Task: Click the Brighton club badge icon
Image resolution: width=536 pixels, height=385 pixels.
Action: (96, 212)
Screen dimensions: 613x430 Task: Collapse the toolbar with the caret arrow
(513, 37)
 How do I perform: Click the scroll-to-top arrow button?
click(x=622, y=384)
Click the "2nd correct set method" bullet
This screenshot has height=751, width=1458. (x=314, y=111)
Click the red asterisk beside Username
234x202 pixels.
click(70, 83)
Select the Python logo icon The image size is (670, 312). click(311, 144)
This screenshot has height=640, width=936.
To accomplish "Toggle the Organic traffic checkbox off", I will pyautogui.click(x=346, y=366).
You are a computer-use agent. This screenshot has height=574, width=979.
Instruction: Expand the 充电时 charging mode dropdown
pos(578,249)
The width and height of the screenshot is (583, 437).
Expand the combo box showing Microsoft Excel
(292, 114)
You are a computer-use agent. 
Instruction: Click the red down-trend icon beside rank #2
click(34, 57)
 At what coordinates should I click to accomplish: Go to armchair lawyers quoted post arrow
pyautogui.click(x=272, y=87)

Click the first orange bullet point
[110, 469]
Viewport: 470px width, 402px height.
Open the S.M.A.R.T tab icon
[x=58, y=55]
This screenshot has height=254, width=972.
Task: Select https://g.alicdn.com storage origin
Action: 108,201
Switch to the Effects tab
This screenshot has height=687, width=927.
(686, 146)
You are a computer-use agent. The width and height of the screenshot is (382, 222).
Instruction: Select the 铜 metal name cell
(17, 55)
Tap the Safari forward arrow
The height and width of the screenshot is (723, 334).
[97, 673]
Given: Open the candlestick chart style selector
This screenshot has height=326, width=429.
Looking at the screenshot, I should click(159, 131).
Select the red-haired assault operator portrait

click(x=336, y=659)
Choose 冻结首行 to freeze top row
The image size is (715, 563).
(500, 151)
—————
→ WHAT TO WORK ON
Number of lines above that include "agent": state it and nothing else.

→ SOLUTION
3